Do agronegócio à agricultura familiar. Uma nova frente de cooperação tecnológica entre Brasil e China mudou um pouco as discussões sobre soberania alimentar e digitalização da agricultura. No dia 11 de julho, a estatal chinesa Sinomach Digital Technology Corporation assinou, em Brasília, um memorando de entendimento com a Prefeitura de Maricá (RJ) e a startup brasileira OZ.Earth. A inovação desse acordo foi o foco direto na agricultura familiar e o fato de que a parceria prevê não apenas o envio de maquinário adaptado à produção de campo, mas também a construção de fábricas de máquinas agrícolas inteligentes, além de plataformas digitais de gestão rural em áreas de reforma agrária. A Sinomach já atua em países da África e Ásia com soluções de “agro digital” e agora tem mirado no Brasil como novo polo. O momento é bem estratégico, uma vez que os BRICS+ têm discutido como intensificar o compartilhamento de conhecimento e tecnologias. O movimento passa um sinal claro de caminhos concretos para descentralizar a inovação agrícola, não mais apenas no topo da cadeia produtiva, mas junto às cooperativas e assentamentos.

Casamento, dinheiro e tráfico de pessoas. Como já contamos diversas vezes por aqui, o desequilíbrio entre o número de mulheres e homens adultos na China têm levado muitos chineses a buscar parceiras em outros países, principalmente da Ásia. A revista estadunidense New Lines publicou recentemente uma reportagem explorando como essa dinâmica tem criado desafios no Paquistão, onde mulheres católicas são recrutadas para casamento com homens chineses. No país majoritariamente muçulmano, essas mulheres fazem parte de uma minoria pobre, e suas escolhas matrimoniais são fortemente influenciadas por familiares que se beneficiam financeiramente da união. Embora o desejo de casar com um estrangeiro e mudar de país seja legítimo, o contexto levanta sérios questionamentos sobre consentimento; o fato da tradição matrimonial das duas culturas envolver trocas financeiras complica ainda mais a distinção entre uniões legítimas e casos de tráfico de pessoas – que é fortemente caracterizado pela travessia de fronteiras mediante coação ou fraude para fins de exploração, muitas vezes sexual, e envolvendo ganho pecuniário. A prática de casamentos entre mulheres paquistanesas e homens chineses se estabeleceu a partir de 2015, quando os dois países reforçaram laços por conta da Iniciativa do Cinturão e Rota, e casos de tráfico de pessoas disfarçado de matrimônio vêm sendo identificados pelas autoridades dos dois países pelo menos desde 2018.
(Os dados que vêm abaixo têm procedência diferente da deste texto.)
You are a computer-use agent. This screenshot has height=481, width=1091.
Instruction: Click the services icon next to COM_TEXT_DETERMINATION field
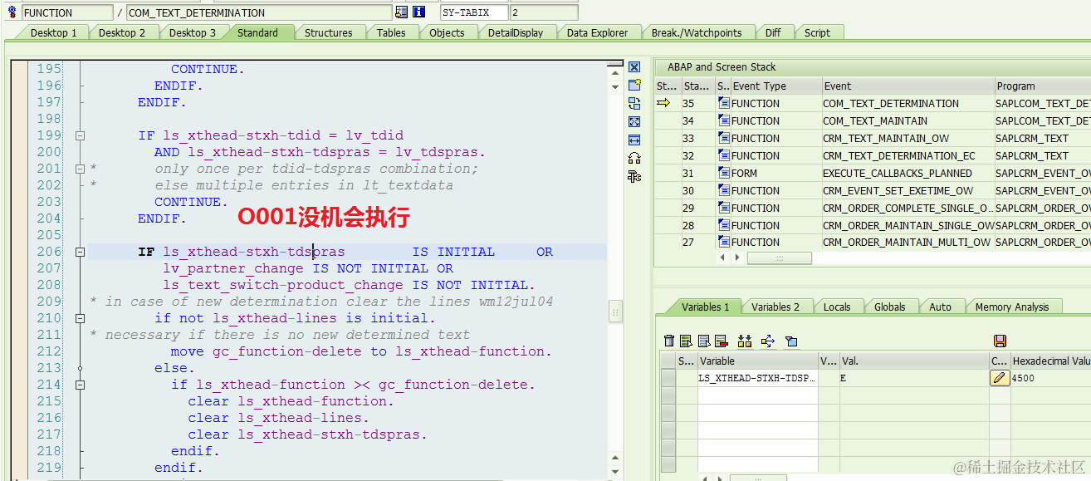click(x=404, y=11)
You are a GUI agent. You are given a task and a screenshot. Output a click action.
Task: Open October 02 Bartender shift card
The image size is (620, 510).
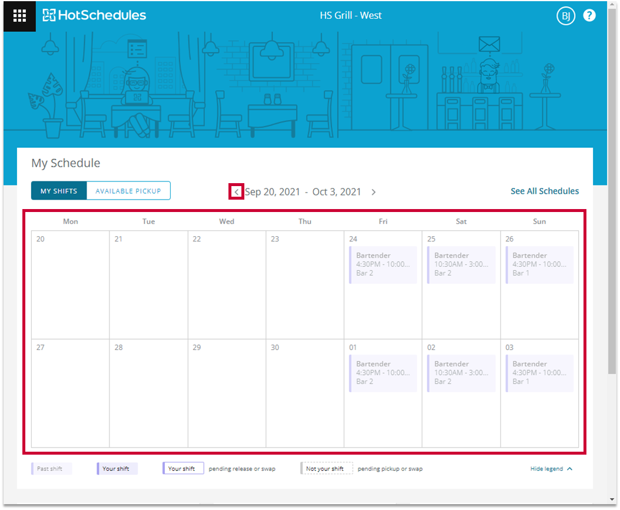(461, 373)
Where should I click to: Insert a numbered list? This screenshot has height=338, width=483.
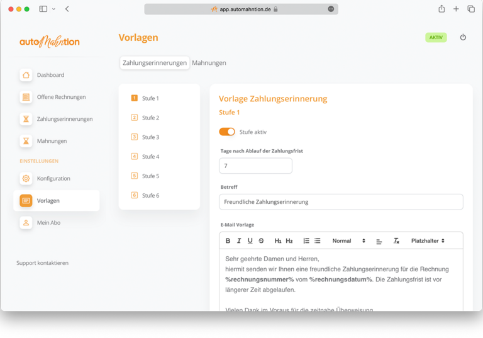[x=306, y=241]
Literatura: A escritora Lijia Zhang (de Lotus Flower) indicou o que considera os cinco melhores livros de ficção chinesa do século XX. Dentre eles, dois já apareceram no nosso Clube do Livro (Balzac e a Costureirinha Chinesa e Viver).
Clube do Livro: Aliás, o nosso próximo encontro será em 11 de agosto, às 20h, para discutir a obra Cisnes Selvagens, de Jung Chang – livro que inaugurou o Clube lá em 2021. Para ler com a gente, é só se inscrever na newsletter do Clube.
Estudos: O Dialogue Earth lançou um curso gratuito em três partes sobre a atuação global da China na justiça climática.
Anualmente, Taipei realiza um simulado de ataques aéreos para treinar a população sobre como reagir em caso de invasão. Neste vídeo, o South China Morning Post mostra um pouco do 41o exercício, ocorrido na última quinta-feira (17).